I discussed this with my colleagues, and I completely understand the gap now. You are absolutely correct about the behavior you are seeing. The drop in caching between turns isn’t a bug, but a specific consequence of how the context history is constructed versus how the underlying model processes “thinking.”

Here is the breakdown of why this happens:

Within a Single Turn (Cache Hits):
When the model is performing multiple steps (thinking → tool call → thinking), the context grows linearly. The system appends the latest thinking and tool results to the existing context. Because the prefix is identical to the previous step just a moment ago, the KV cache is successfully hit and extended.
Starting a New Turn (Cache Drop):
When you send a follow-up message (Turn N+1), the client (like the kimi-cli) re-assembles the history. To save tokens or present a cleaner context, the historical thinking blocks from previous turns are usually stripped out.
Since our architecture relies on Longest Prefix Matching, the system successfully hits the cache for all the common history up to the end of Turn N’s user message. However, because the ‘thinking’ block that originally followed is removed in the new request, the prefix diverges right after that point. Consequently, the model must re-process the stream starting from the ‘Assistant Answer’ of Turn N, which explains the drop in cached tokens.

Regarding the Infrastructure and Optimization:

On a deeper level, our backend consists of multiple clusters maintaining massive cache blocks.
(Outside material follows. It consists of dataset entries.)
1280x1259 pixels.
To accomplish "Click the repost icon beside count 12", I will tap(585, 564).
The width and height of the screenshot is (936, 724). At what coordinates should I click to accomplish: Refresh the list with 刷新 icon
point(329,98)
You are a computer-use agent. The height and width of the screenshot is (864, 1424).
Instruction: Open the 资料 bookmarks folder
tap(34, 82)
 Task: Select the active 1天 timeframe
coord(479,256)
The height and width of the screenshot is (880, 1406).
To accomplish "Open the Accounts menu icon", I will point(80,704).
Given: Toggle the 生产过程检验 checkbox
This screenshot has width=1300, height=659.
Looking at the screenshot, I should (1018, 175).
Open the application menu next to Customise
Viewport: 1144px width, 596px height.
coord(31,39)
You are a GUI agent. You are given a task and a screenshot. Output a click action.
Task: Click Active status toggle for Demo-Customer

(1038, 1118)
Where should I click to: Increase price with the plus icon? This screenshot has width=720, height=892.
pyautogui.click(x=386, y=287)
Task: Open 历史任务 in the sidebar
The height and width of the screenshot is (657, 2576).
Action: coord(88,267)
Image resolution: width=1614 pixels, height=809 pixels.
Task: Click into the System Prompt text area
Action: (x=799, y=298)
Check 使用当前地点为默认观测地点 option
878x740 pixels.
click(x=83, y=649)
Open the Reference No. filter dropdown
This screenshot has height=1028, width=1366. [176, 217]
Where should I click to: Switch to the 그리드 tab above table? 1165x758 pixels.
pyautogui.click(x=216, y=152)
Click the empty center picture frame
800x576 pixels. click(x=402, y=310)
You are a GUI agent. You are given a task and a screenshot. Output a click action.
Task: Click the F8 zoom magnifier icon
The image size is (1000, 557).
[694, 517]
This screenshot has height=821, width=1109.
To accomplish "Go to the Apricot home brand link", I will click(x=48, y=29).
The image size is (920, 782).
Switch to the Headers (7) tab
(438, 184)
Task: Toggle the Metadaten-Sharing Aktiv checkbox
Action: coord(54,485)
Without a specific hint, load balancing might route your follow-up request to a different cluster that doesn’t hold your specific KV cache, leading to “random” cache misses even if your prefix is theoretically correct.

To address this, we support a field called prompt_cache_key (a string) in our OpenAI-compatible API.

Mechanism: This acts as a scheduling hint. When multiple requests share the same prompt_cache_key, the gateway prioritizes routing them to the same underlying cluster. This significantly increases the probability of hitting an existing prefix cache pool. Once a block is successfully hit, the cost is automatically discounted.
Best Practice: Similar to how kimi-cli handles this, if you are integrating via API, you should generate a unique random string (a Session ID) when a conversation starts. Then, pass this ID in the body of every request in that session:

{
  "messages": [...],
  "prompt_cache_key": "unique_session_id_xyz"
}

This ensures “sticky” routing, maximizing your cache hit rate across the entire session.